# Morrocanoil



## Tinkerbell4726 (Jul 28, 2009)

I've heard about morrocanoil on another forum and I'm wondering if any of you girls have used this before. If so where do you purchase it? My salon does not carry it but I'm dying to try it!


----------



## Mabelle (Jul 28, 2009)

I have tried it and it is Fantastic!!
It's not greasy and smells so yummy. I smooth a bit through my hair and it makes it look so lush and shiny. Whenever my tips are in need of some love i put it on, and it takes that crunchy frazzled look away!
I also condition my hair with it before i dye it, and add some into my dye mixture. It's supposed to help your hair adsorb the dye better, make the colour richer, last longer and do less damage to your hair during the dying process.

i got it at a salon (in montreal), but i think you can get it on folica.


----------



## LeeleeBell (Jul 28, 2009)

Moroccan Oil is awesome, especially if you have dry/processed hair. It leaves my hair soft and shiny. But just a warning, a little goes a long way 
	

	
	
		
		

		
			





 My salon does carry it...so try looking in another salon maybe? Otherwise try to find it online or at a beauty supply.


----------



## dirtball (Aug 17, 2009)

morrocanoil is amazing. rough dry your hair to about 75 percent dry, put a dime size amount through shoulder or above length hair, a big nickel sized amount through long hair evenly distributed starting on the ends and putting the least on your roots. this product is meant to be blow dried, and in fact speeds up your blow dry by 40%. adds shine, reduces frizz, smells fantastic, is kinda expensive, but when youre using such a small amount itll last a while. once your hair is dry you can put a teeny bit more on just to smooth over anything that didnt defrizz with your blowdry. teeny bit as in put the bottle against your hand and just let the oil touch your hand, dont pour it out.

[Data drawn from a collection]
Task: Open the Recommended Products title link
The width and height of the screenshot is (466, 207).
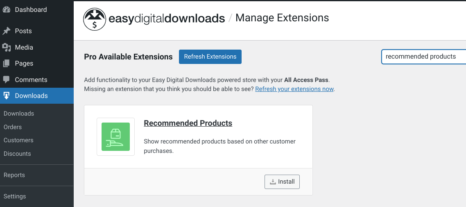Action: coord(188,123)
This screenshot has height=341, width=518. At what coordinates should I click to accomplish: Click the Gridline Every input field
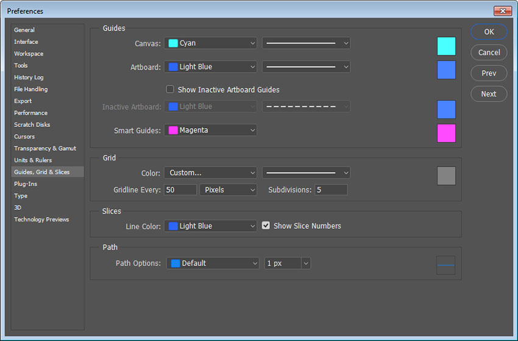(x=180, y=190)
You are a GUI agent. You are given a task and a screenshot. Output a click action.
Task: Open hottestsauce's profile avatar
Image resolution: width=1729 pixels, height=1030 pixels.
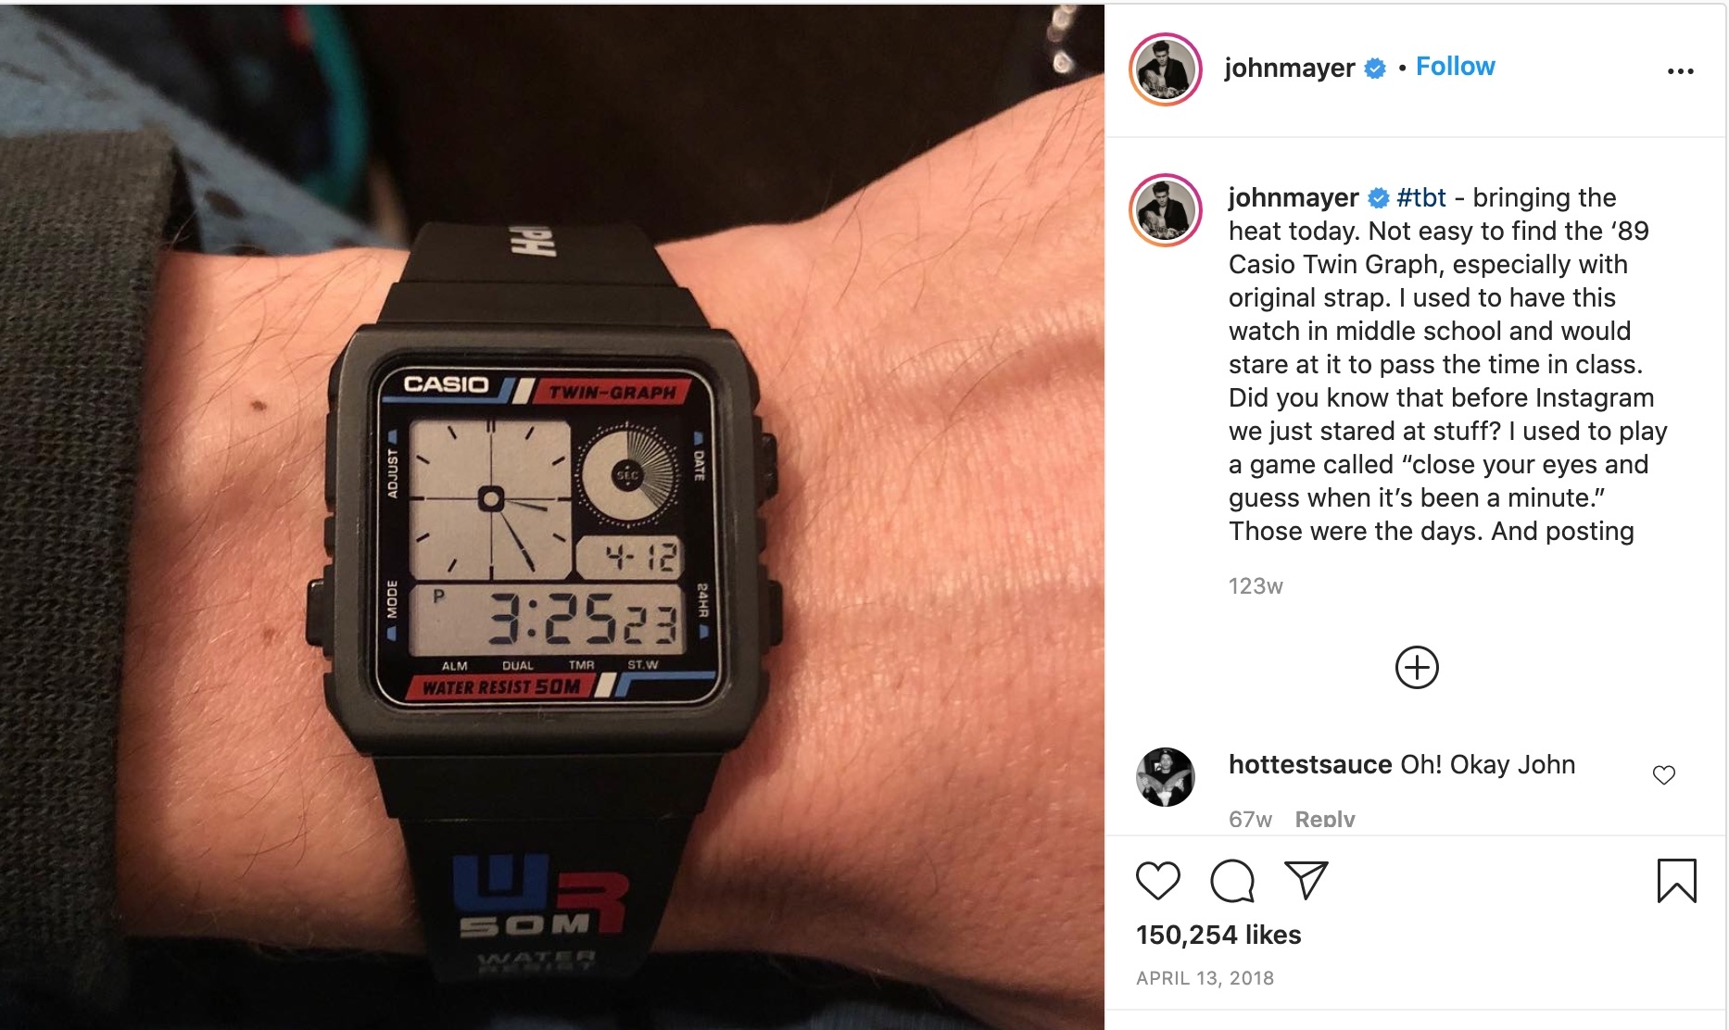click(x=1166, y=776)
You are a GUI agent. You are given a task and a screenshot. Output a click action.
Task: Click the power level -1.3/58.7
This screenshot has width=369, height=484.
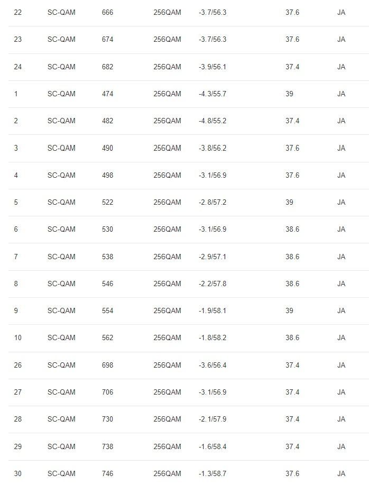(212, 473)
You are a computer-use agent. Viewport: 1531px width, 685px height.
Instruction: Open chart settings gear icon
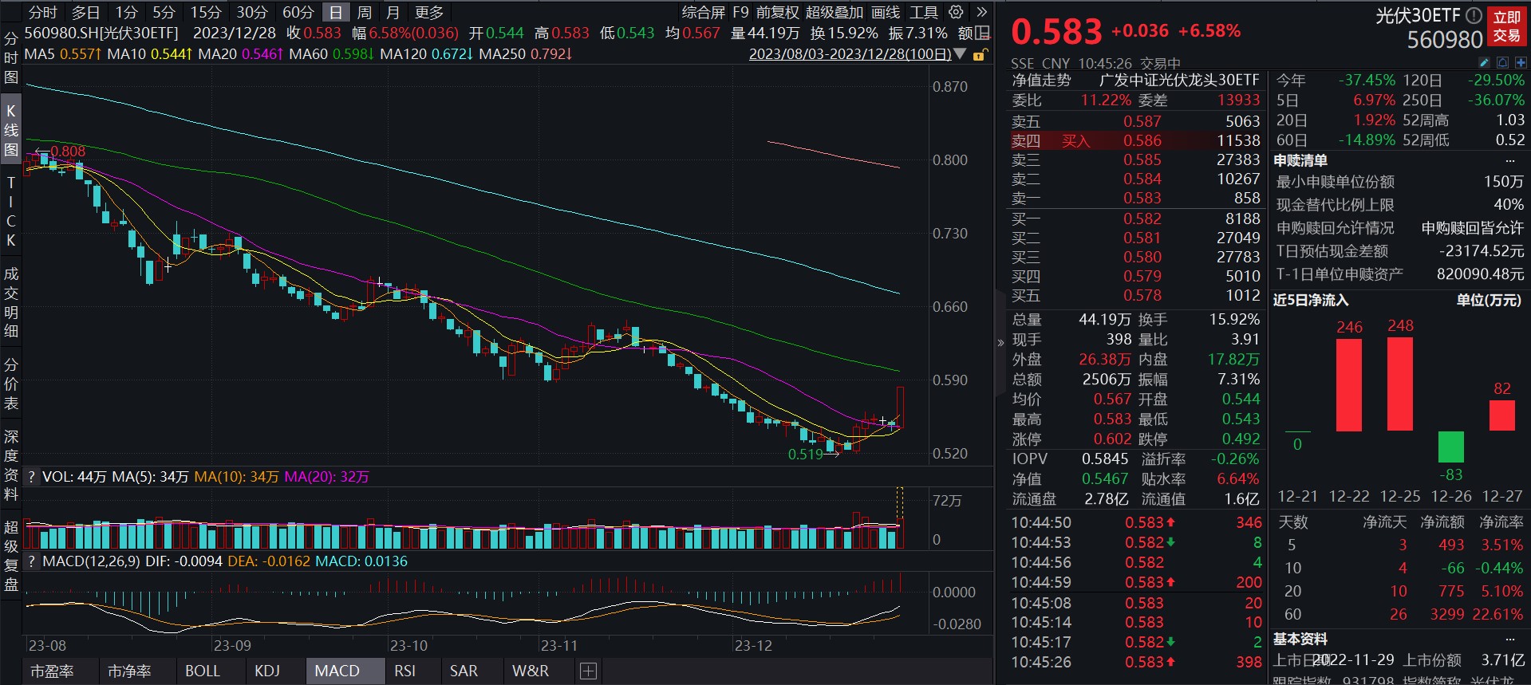(956, 12)
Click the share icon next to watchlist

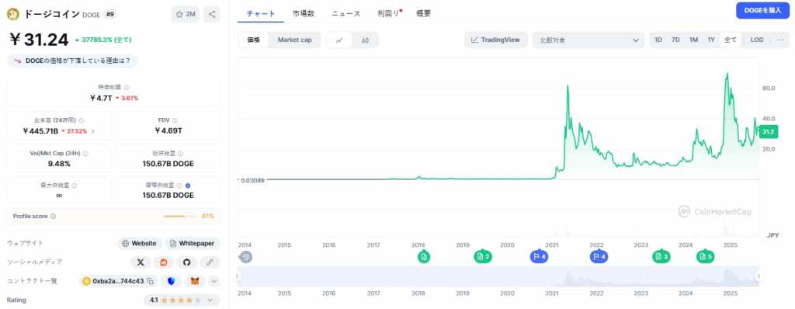212,14
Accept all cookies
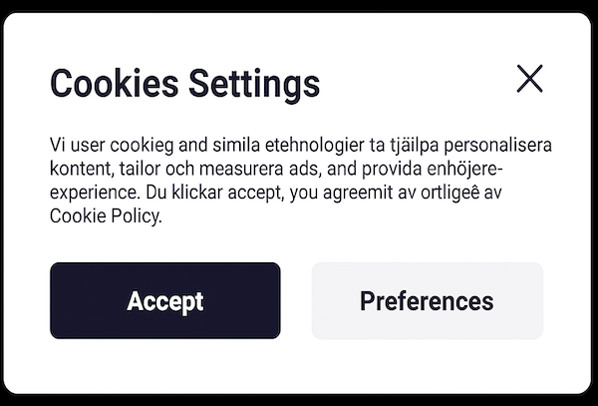Viewport: 598px width, 406px height. pos(165,301)
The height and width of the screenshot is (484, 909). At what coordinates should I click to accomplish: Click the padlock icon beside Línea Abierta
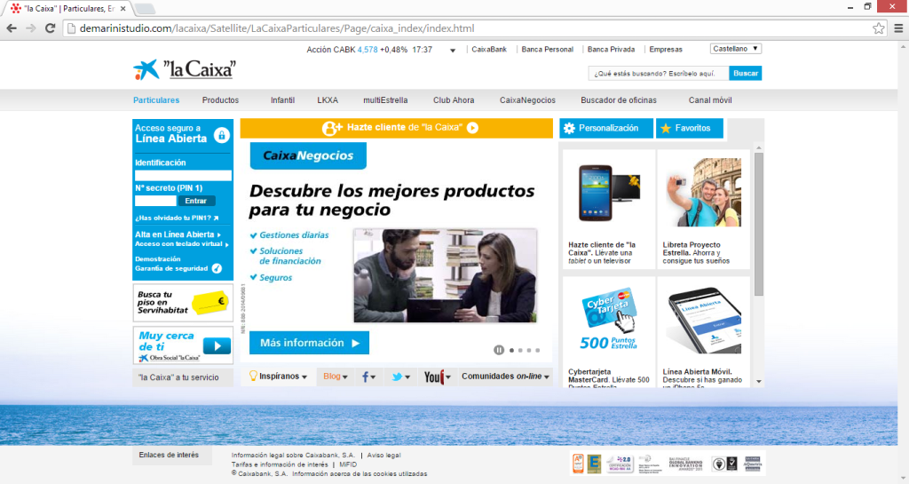coord(221,135)

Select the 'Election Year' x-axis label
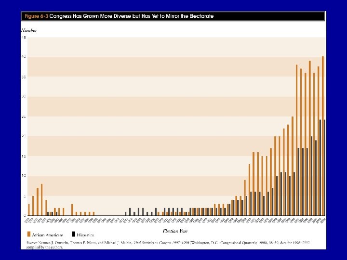point(175,231)
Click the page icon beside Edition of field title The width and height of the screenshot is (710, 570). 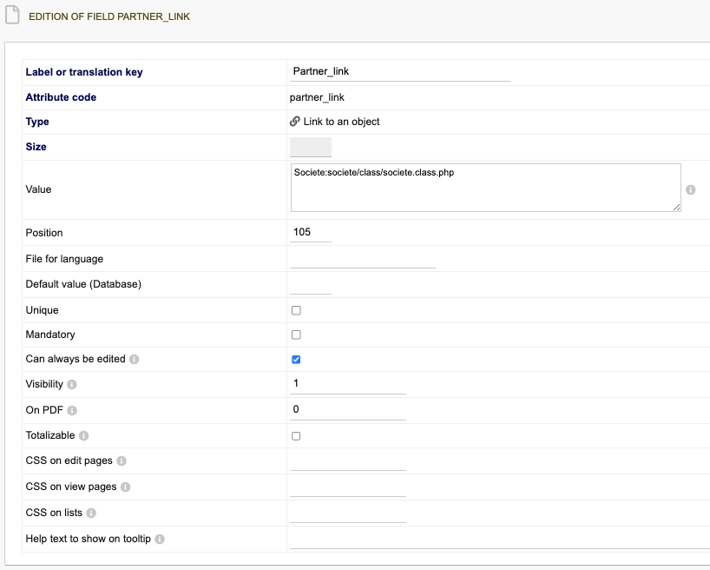[12, 15]
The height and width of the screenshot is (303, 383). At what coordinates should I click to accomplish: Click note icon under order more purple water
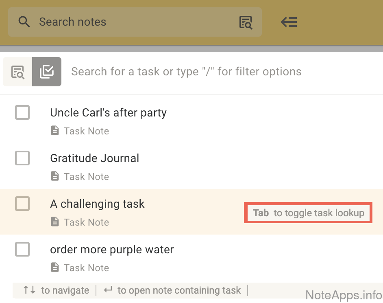pos(54,268)
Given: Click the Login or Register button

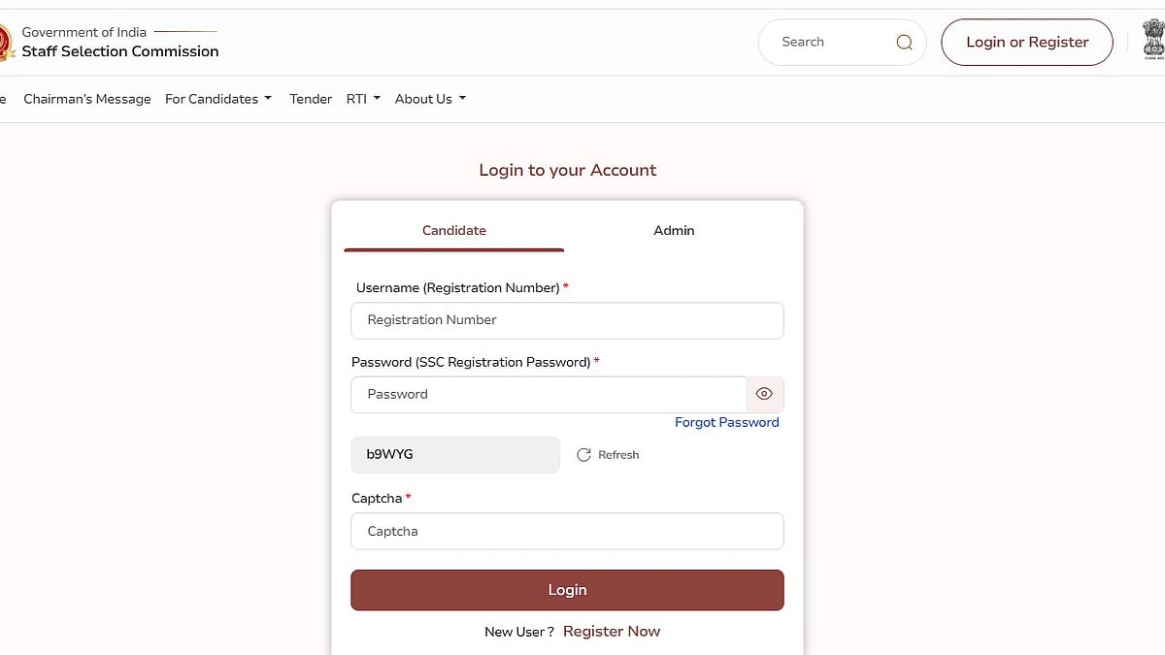Looking at the screenshot, I should pyautogui.click(x=1026, y=42).
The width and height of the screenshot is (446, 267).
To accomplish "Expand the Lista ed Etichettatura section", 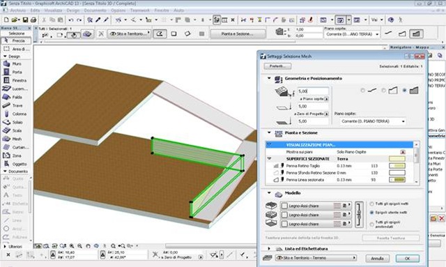I will (269, 248).
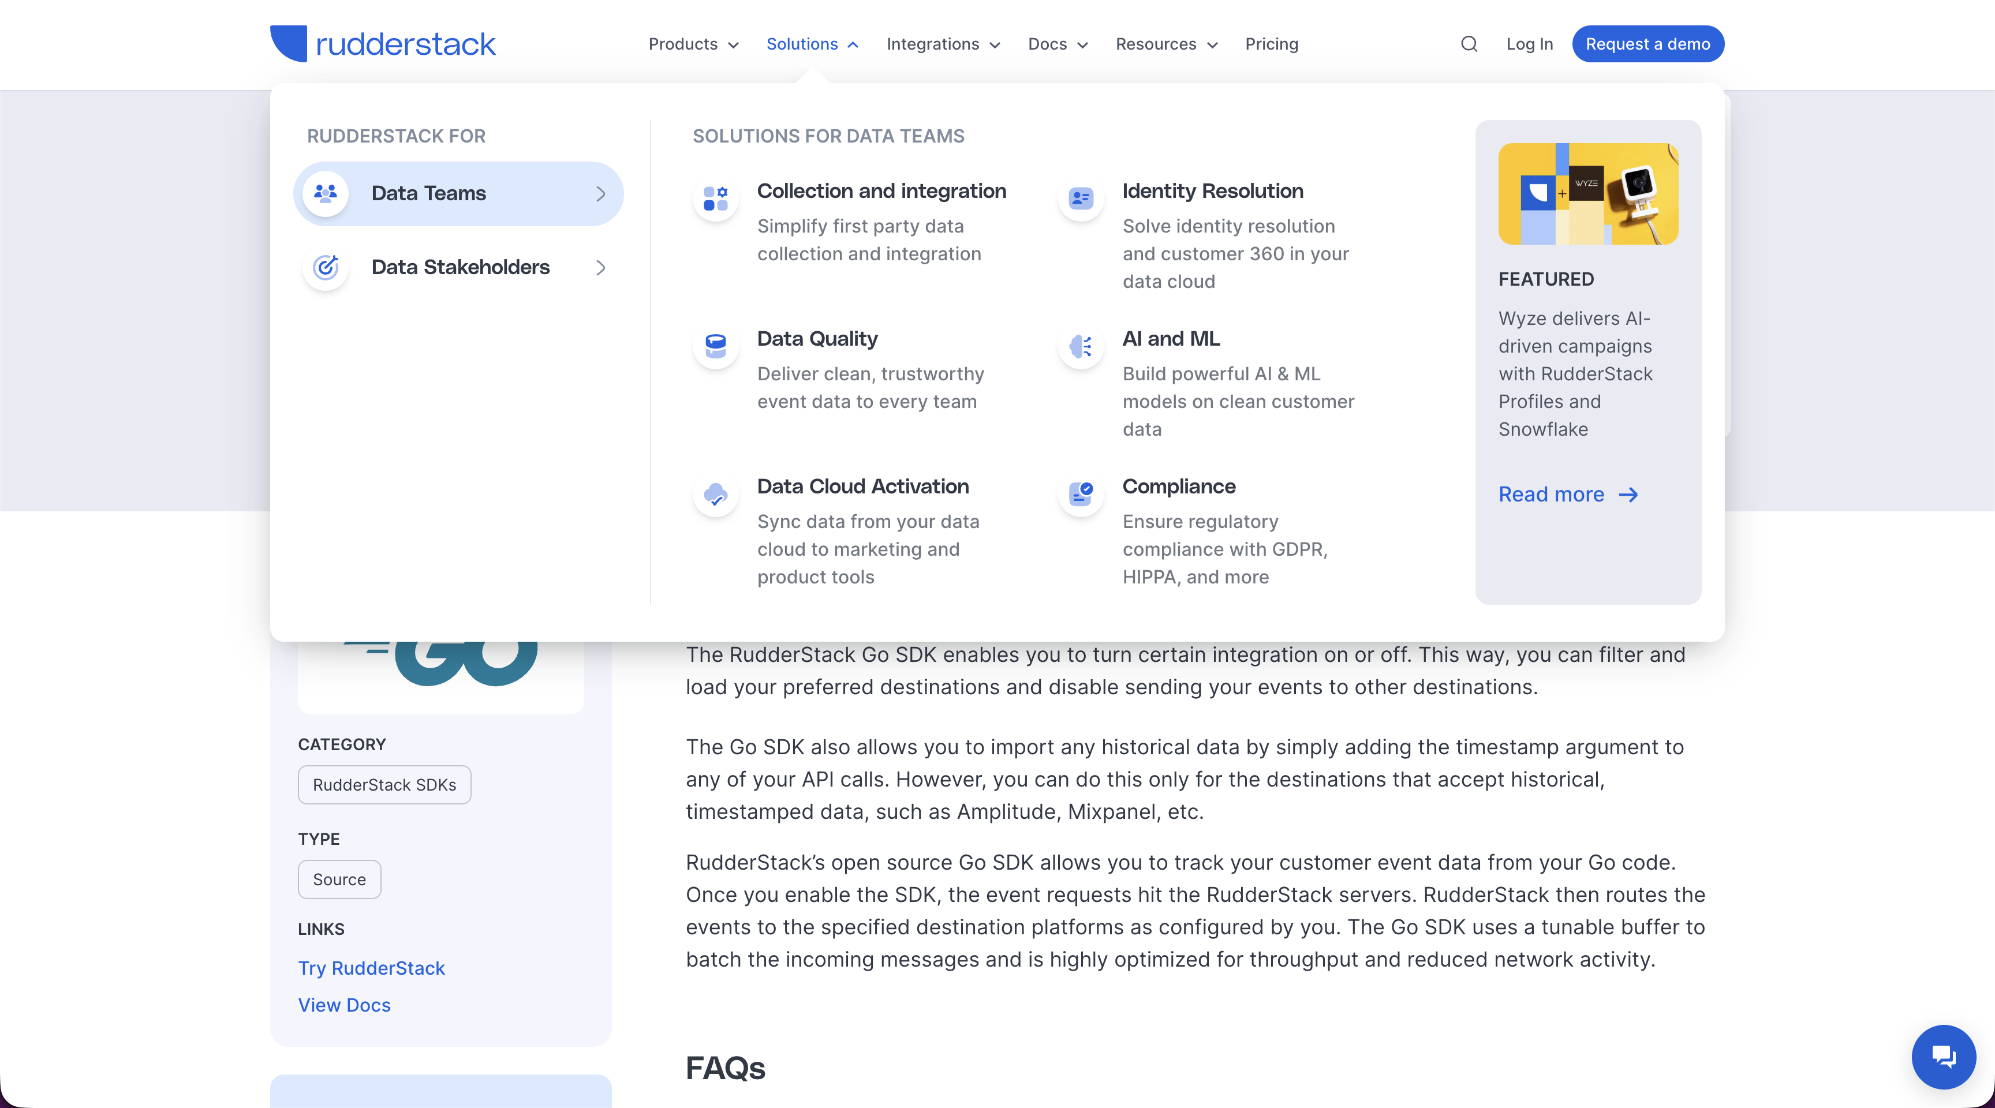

## [WORK TO COMPLETE]
List the username of every person who posted in the Moroccan oil forum thread.

## [SOLUTION TO THIS TASK]
Tinkerbell4726, Mabelle, LeeleeBell, dirtball